(Quoted passage)
General Information
Capsule
Work History
The Elephant cl 1-14 (YA86794) were staked in April 1985 by G. Lee and optioned to Noranda Exploration Company Ltd, which staked Elephant cl 15-20 (YA96415) and performed mapping, trenching and geochemical sampling in 1986 and 1987. Noranda performed trenching in 1987.
B. Harris staked the Rag 25-26 cl (YB46562) to the southwest in December 1993. In October 1993, the Elephant claims and Rag cl 25-26 were optioned to La Rock Mining Corp.
Northern Freegold Resources consolidated the claims in 2006 as part of their Golden Revenue property and performed a property wide VTEM and magnetic airborne survey, including the Irene Vein. Northern Freegold carried out hand trenching and rock geochemistry in 2013; and magnetic and VLF-EM ground geophysics, bedrock mapping, mechanical trenching and rock geochemistry in 2014.
Triumph Gold acquired Northern Freegold Resources in 2015 and the property that includes the Irene Vein is now termed the Freegold Mountain Project. In 2018, Triumph Gold carried out diamond drilling of 11 holes (1369 m).

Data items
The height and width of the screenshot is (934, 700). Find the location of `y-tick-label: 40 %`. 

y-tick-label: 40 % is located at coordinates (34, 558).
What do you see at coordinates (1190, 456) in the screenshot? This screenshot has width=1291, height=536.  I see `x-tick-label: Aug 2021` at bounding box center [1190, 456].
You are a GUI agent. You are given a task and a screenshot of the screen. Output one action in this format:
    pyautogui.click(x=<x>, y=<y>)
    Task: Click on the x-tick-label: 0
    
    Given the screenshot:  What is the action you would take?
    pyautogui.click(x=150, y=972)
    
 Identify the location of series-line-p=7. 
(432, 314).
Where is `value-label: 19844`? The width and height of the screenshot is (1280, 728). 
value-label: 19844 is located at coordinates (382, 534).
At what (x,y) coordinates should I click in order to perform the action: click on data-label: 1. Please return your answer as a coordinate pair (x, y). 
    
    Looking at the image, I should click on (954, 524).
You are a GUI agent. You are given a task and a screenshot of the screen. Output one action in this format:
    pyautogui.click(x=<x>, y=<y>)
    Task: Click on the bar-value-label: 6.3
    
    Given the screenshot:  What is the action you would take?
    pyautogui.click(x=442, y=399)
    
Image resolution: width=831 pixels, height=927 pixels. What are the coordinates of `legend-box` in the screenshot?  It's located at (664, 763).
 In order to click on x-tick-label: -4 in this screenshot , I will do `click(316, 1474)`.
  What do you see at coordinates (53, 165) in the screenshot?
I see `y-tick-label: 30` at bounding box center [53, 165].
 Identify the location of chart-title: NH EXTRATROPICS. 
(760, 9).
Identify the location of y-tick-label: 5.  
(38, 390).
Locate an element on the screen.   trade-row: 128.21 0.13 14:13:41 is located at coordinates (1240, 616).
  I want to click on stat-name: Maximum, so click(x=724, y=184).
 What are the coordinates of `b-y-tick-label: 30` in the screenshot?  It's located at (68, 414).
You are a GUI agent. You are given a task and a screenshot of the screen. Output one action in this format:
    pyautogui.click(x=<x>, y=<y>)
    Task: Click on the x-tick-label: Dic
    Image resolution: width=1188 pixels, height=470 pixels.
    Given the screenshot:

(Required tasks)
(1) Please transcribe the Irene Vein work history, everything from "Northern Freegold Resources consolidated" down to "holes (1369 m).".
(2) Carry the Irene Vein work history forward from its last sentence.

(Answers by task)
(1)
Northern Freegold Resources consolidated the claims in 2006 as part of their Golden Revenue property and performed a property wide VTEM and magnetic airborne survey, including the Irene Vein. Northern Freegold carried out hand trenching and rock geochemistry in 2013; and magnetic and VLF-EM ground geophysics, bedrock mapping, mechanical trenching and rock geochemistry in 2014.
Triumph Gold acquired Northern Freegold Resources in 2015 and the property that includes the Irene Vein is now termed the Freegold Mountain Project. In 2018, Triumph Gold carried out diamond drilling of 11 holes (1369 m).

(2)
Regional & Property Geology
The occurrence is partly underlain by Yukon-Tanana Terrane (YTT). The rocks of the YTT in this region consist of Early Mississippian metamorphic rocks separated into meta-sedimentary and meta-igneous suites. The meta-sedimentary suite consists of micaceous quartz-feldspar gneiss, schist and quartzite. The meta-igneous package is comprised of biotite-hornblende feldspar gneiss and coarse-grained granodiorite orthogneiss with lesser amphibolite.
The YTT basement rocks are cut by numerous plutonic and volcanic events from the Mesozoic (Murray & Friend, 2018), including:
1. Early Jurassic Long Lake monzonite to syenite plutonic suites;
2. Mid-Cretaceous Mount Nansen Suite andesite to diorite;
3. Mid-Cretaceous Whitehorse granodiorite, quartz monzonite and granite;
4. Late Cretaceous Casino quartz monzonite;
5. Late Cretaceous Prospector Mountain syenite; and,
6. Quartz feldspar and feldspar hornblende porphyry dykes and plugs.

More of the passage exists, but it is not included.